HMM Plans "Cost-Cutting Measures" After 90 Percent Drop in Profits
After reporting a 90 percent drop in profits in the first quarter, South Korean container line HMM has promised to cut costs to align with the cooling ocean freight market.
Volumes on the core east-west trade lanes have plummeted since the late-COVID import boom came to an end last year, and despite carriers' efforts to right-size capacity, rates have fallen precipitously. At HMM, revenue fell 58 percent year-on-year in the first quarter, and profitability dropped even further, down by 90 percent over the same period. To be fair, the line still posted a reasonable profit of $230 million for the quarter, but nothing like the supercharged $2.4 billion profit that HMM posted in the go-go days of early 2022.
Those days will not be back soon, according to most analysts and executives. The SCFI has fallen back to a normal level of about 1,000 points, 80 percent lower than it was at the same time last year. This is great news for shippers and consumers, but it means a return to lower profits for ocean carriers.

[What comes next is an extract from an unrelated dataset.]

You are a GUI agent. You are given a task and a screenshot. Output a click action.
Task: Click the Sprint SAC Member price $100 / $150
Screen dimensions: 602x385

HMM predicts a protracted period of low demand, driven by inflation in energy and raw material costs. The carrier believes that a downward trend in the global economy will continue, and sees "no encouraging sign of restoring consumer confidence in the near term."
To match its overhead to the business environment, HMM plans "a wide range of cost-cutting measures and enhance operational efficiency" to ensure competitiveness. Competitor Maersk has issued similar guidance, advising that it is focused on "proactively managing costs."
With the container segment cooling, HMM may soon be expanding into a hotter segment of the shipping industry: LNG carriers. Its former LNG shipping operation was spun off a decade ago to raise funds, but last week, HMM gave notice of intent to enter into bidding to repurchase the business from current owner IMM Holdings.